Structuring A Successful Remote Interview

What can you do to make your next remote interview a success? Check out these strategies to keep your online interviews on track.


Hiring looks a little different these days with everyone still working from home. It might feel strange to recruit through a screen but remote interviewing is fast becoming the new normal. When you can’t meet your candidate in-person, meeting through a screen is the next best thing. But how should you set up your online interviews for the best chance of success? Let’s look at some tactics you can try to make sure the next time you interview, you find the right person for the role, even if it’s in a virtual environment.

5 strategies for remote interviews

You’ve put your job description out there and candidates are responding. How should you prepare for your first round of video interviews?

Test your tech: It’s every candidate’s worst nightmare to be in the middle of an interview only to have the video cut out on Zoom. These days, we all need to make allowances for technology. Odds are, you’ve run into some sort of tech issue in the past year of online meetings yourself. It could easily happen during an interview too. If you can, make a plan in advance and be ready for the unexpected. Test out all the tech you’ll be relying on and make sure you have a good internet connection on the day you interview. It’s also a smart idea to make a backup plan with your candidate in case things go wrong such as switching to a phone interview if you run into trouble with technology. 

Use behavioural interview questions: The list of questions you choose to use during your interview is one of the most important decisions you’ll make when connecting with a candidate. To get the most out of your time in a remote job interview, plan what you’ll ask in advance and have a selection of questions ready to draw from. When in doubt, try to use behavioural interview questions. These are questions that ask the interviewee to respond in more depth, rather than a simple yes or no. Consider questions such as, “Tell me about a time when you had too much to do without enough resources” or “What would your colleagues say is your greatest weakness?” These questions ask your job seeker to delve into more depth as they respond which gives you more data to use when making your hiring decision. For a quick interview tip, prepare your range of questions in advance and stick to them with every candidate you interview to keep things fair and formulate a baseline of candidate responses. 

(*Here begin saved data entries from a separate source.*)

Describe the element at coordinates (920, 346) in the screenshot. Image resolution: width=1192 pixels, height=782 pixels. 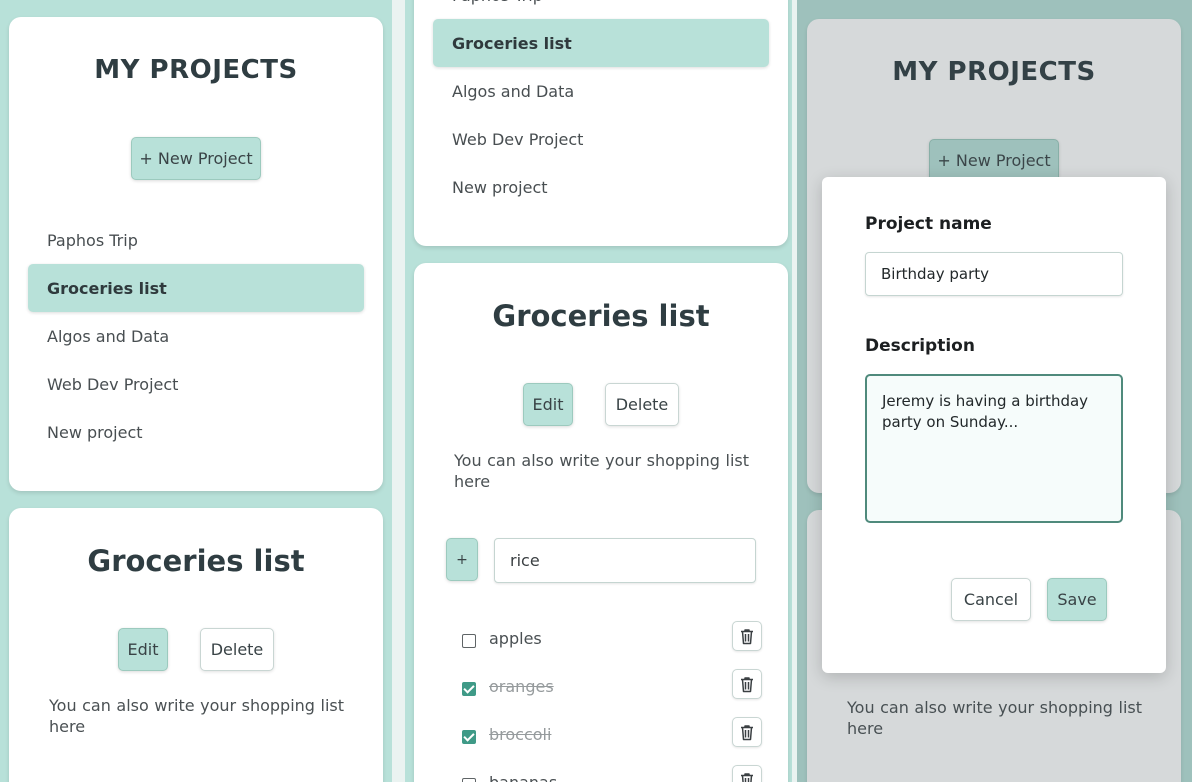
I see `description-label: Description` at that location.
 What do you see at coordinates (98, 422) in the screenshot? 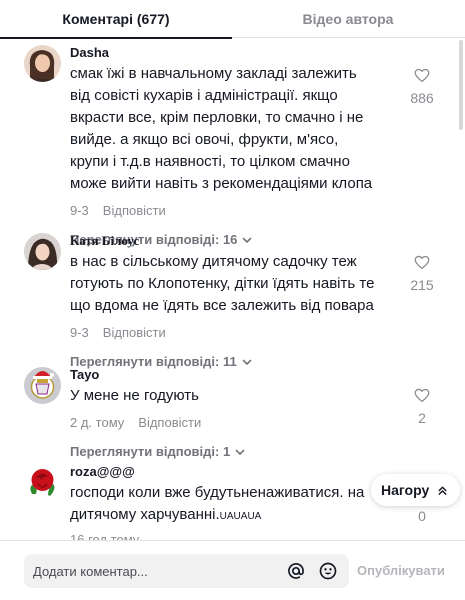
I see `comment-date: 2 д. тому` at bounding box center [98, 422].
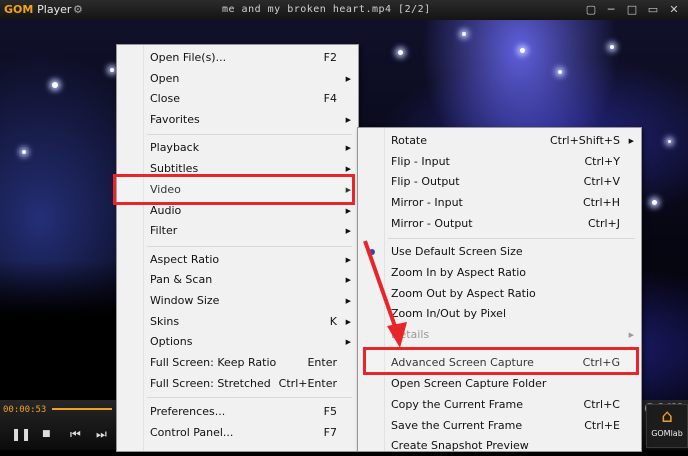  What do you see at coordinates (381, 286) in the screenshot?
I see `arrow-shaft` at bounding box center [381, 286].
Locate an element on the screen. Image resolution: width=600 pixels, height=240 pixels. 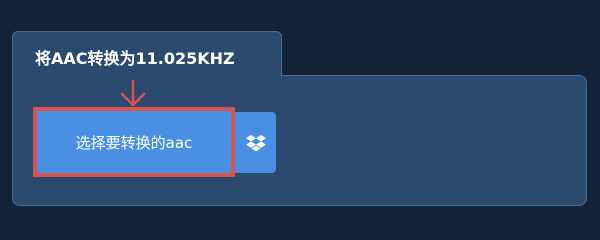
choose-file-button: 选择要转换的aac is located at coordinates (134, 142).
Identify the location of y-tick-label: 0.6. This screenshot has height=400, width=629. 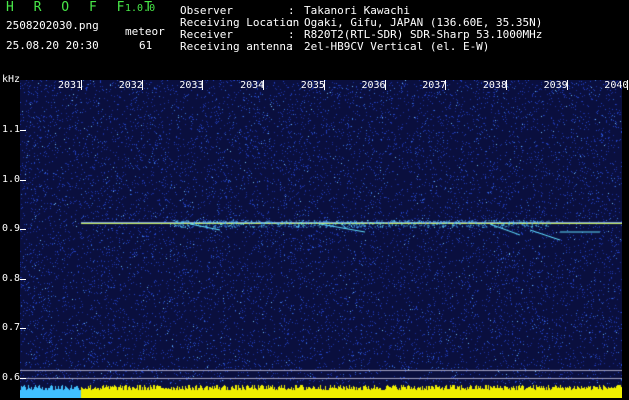
(12, 378).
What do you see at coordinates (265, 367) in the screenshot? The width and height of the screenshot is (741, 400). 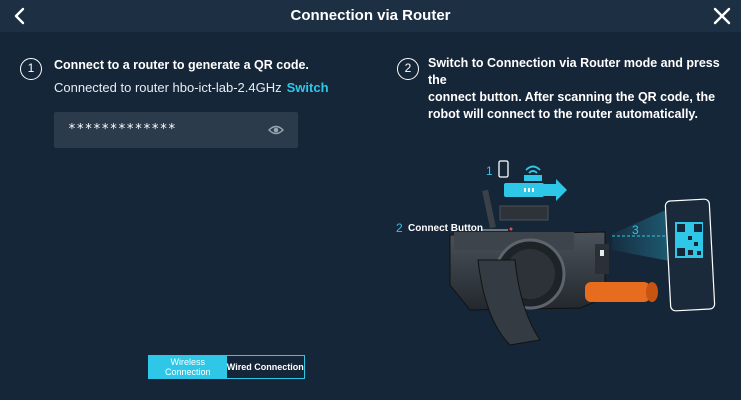 I see `wired-connection-tab: Wired Connection` at bounding box center [265, 367].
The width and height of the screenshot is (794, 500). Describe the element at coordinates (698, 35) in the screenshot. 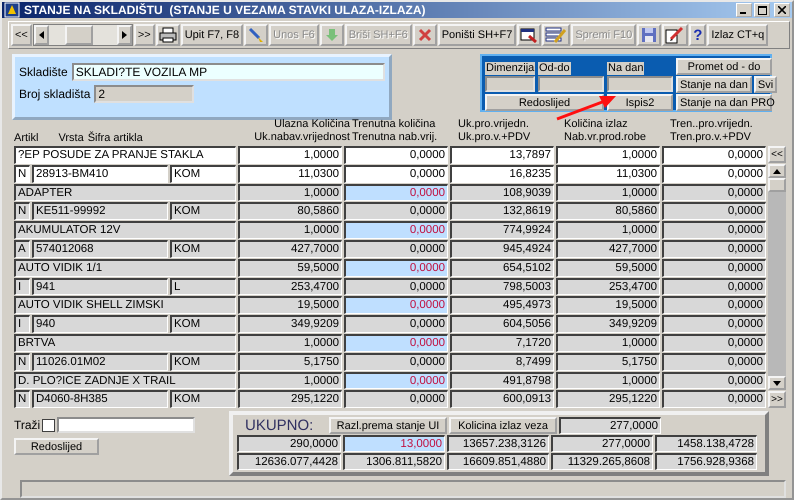

I see `help-button: ?` at that location.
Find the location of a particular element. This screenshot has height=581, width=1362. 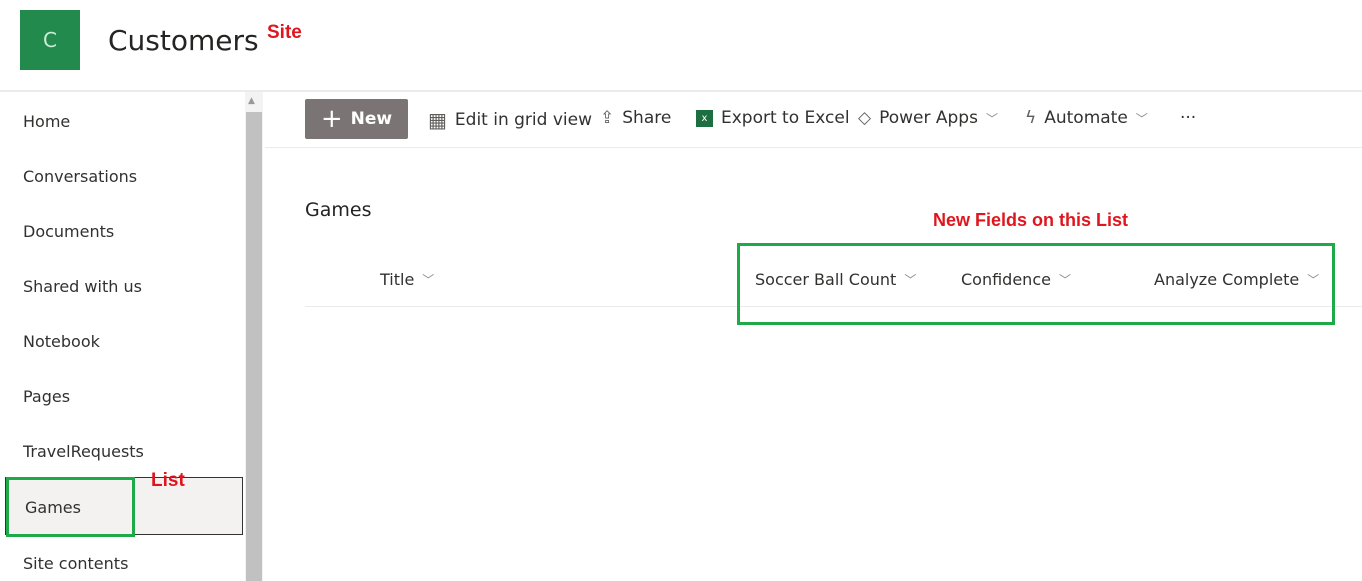

column-header-title: Title ﹀ is located at coordinates (407, 280).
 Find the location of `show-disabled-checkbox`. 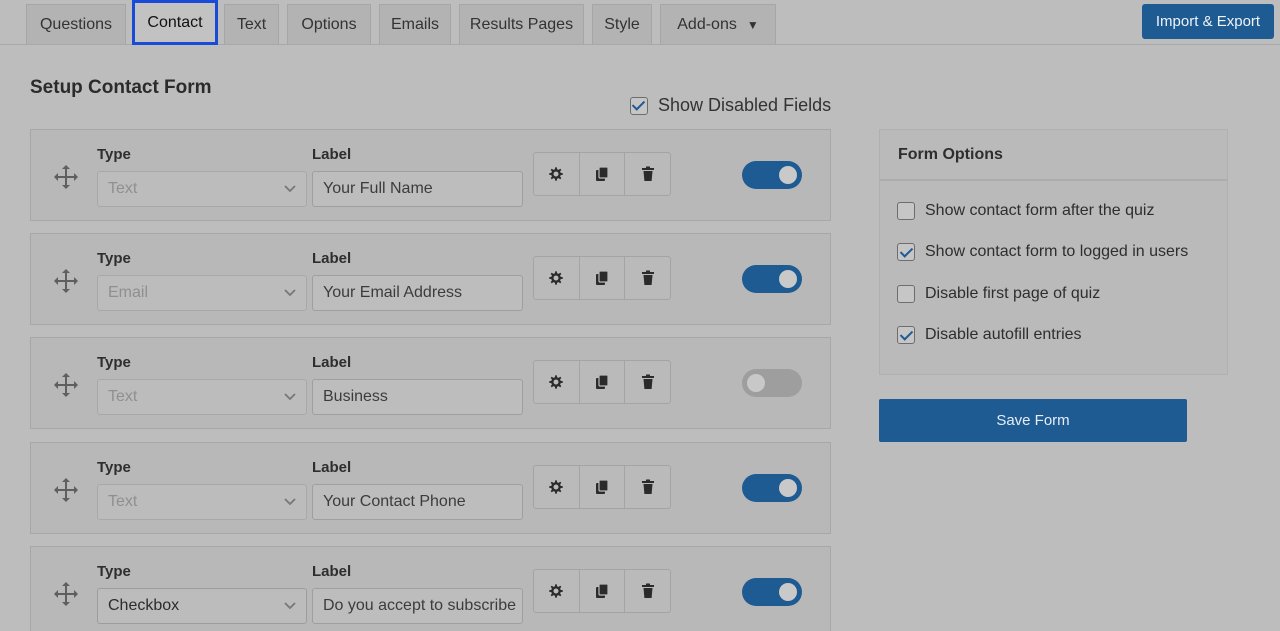

show-disabled-checkbox is located at coordinates (639, 106).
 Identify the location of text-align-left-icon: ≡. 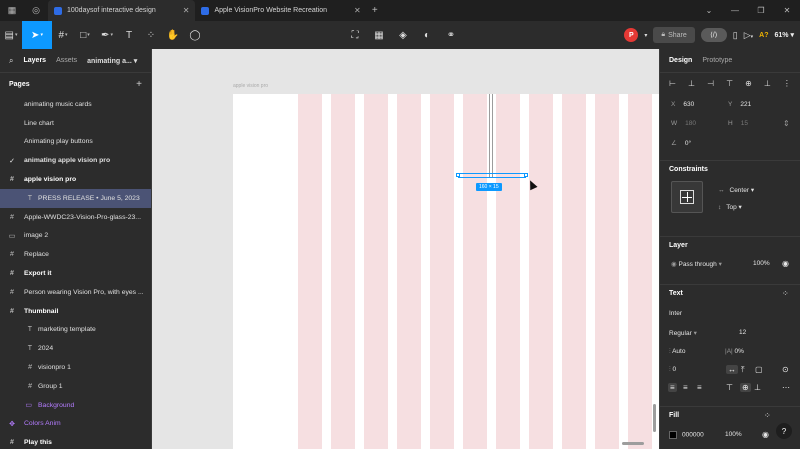
(672, 388).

Pro-tip: Don’t forget about candidate experience just because your hiring process is moving online

Think about your setting: In the office, you probably thought about where a candidate would sit and who would be around to welcome them when they arrived. Candidates would have received a sense of the company and the people in it as they came in for their interview. None of this can happen anymore, of course, but you can still take a moment to think about how you’re presenting yourself and what a candidate will see when you meet. For example, don’t interview with a messy background or bad lighting as it shows your lack of preparedness and potentially a lack of interest. Think about whether you should wear casual or business casual clothing. Are there documents or information your candidate should receive ahead of time such as culture videos or role details? Think about what you need to prepare before you meet a candidate so that the video interview can go as smoothly as possible.

Leverage assessments: Bridging the distance is a challenge when interviewing online. It can be hard to gauge who your potential hire truly is and what their performance might be like on the job. One way to address those questions is through psychometric assessments. Assessments can help shine a light on your candidate’s personality, cognitive, and behavioural attributes before they join the team. This can help guide an interview and highlight potential areas of strength or weakness to probe in more depth while you have time with a candidate. Just because you can’t meet face-to-face doesn’t mean your amount of candidate insight needs to suffer. Assessments are a quick and easy way to accumulate that data in a remote world as they can be administered, scored, and debriefed completely online. 

Read More: Do you think about company values when you’re making your hiring decision?

Communicate with candidates: These days everyone is a little more tense than usual with the pandemic dragging on. Whatever the decision of your interview, take the time to let your candidate know. Poor candidate communication was a problem even before Covid and now it can be a real source of worry and stress for your job seekers. Candidates might be looking for work because of an unexpected change in their employment status and wondering if they’re ever going to hear back from hiring managers is an added layer of stress no one needs. So be kind and make sure you’re communicating appropriately with every candidate throughout the entire hiring process. If nothing else, it helps keep the candidate relationship positive and you never know when a good recruit might come back to you in the future. 

Remote interviews aren’t going anywhere

One aspect of remote recruiting that is likely here to stay is video interviewing. It saves time and effort for both candidates and recruiters alike and when you take the time to prepare, it can be just as informative as in-person interviews. You can still detect body language and facial expressions through a screen and you can still cover all the most important parts of an interview such as asking key questions and sharing useful information. Just because the hiring process had to move online doesn’t mean it needs to cost you candidate information when you recruit. Assessments and behavioural based interview questions can both help recruiters reach a deeper level of insight into who they’re hiring before they make their final decisions. And as one last thing to consider, make sure you have a plan for what to do if technology fails. It’s an online world we’re living in so be prepared for the unexpected. Make sure you have alternative ways to reach your candidates, like swapping phone numbers, if you run into video glitches. Don’t sacrifice quality just because you have to hire remotely. You can still find your next great hire through a screen, even if your approach might need a little adjusting.